**PROBLEM STATEMENT**. Look below for the line that contains "972x617 pixels.", then copy it and each following line to the end of the records, minus any pictures.

**Saved data entries**.
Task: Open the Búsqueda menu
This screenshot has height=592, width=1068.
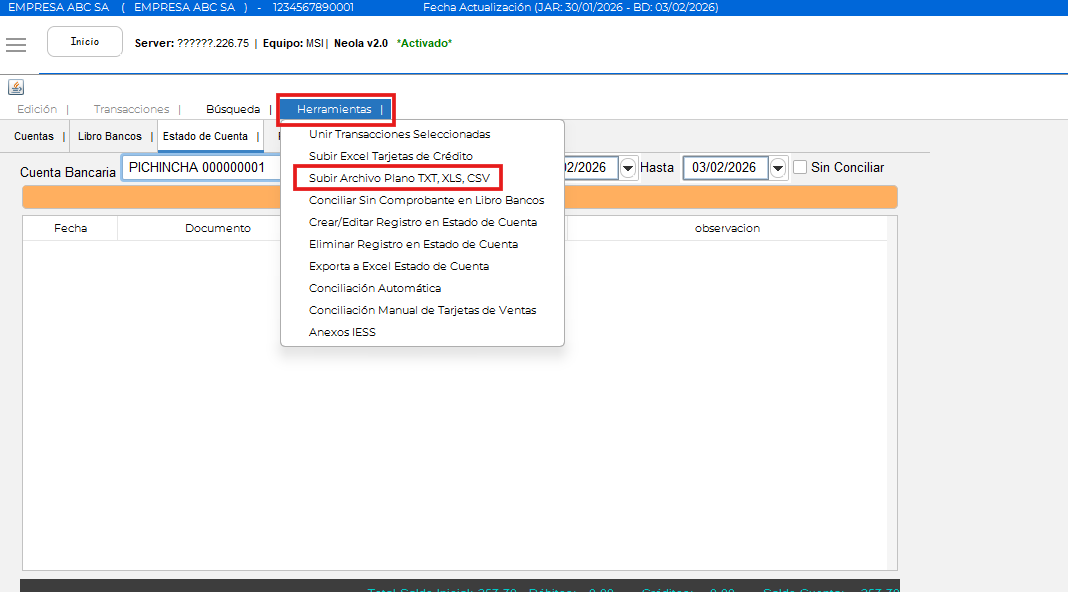Action: click(x=232, y=109)
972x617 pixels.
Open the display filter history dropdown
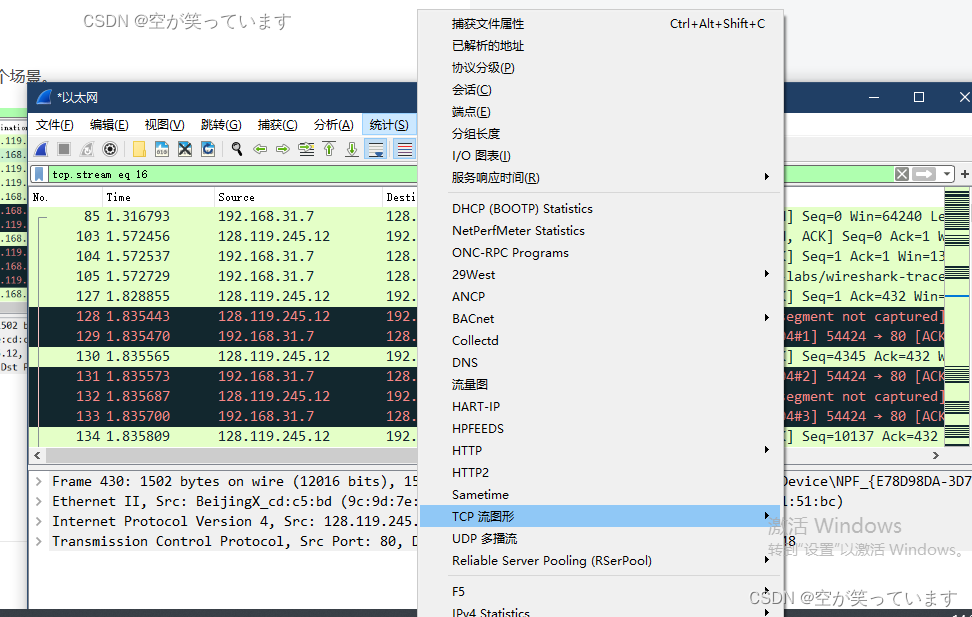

**ANSWER SECTION**.
972x617 pixels.
Open the display filter history dropdown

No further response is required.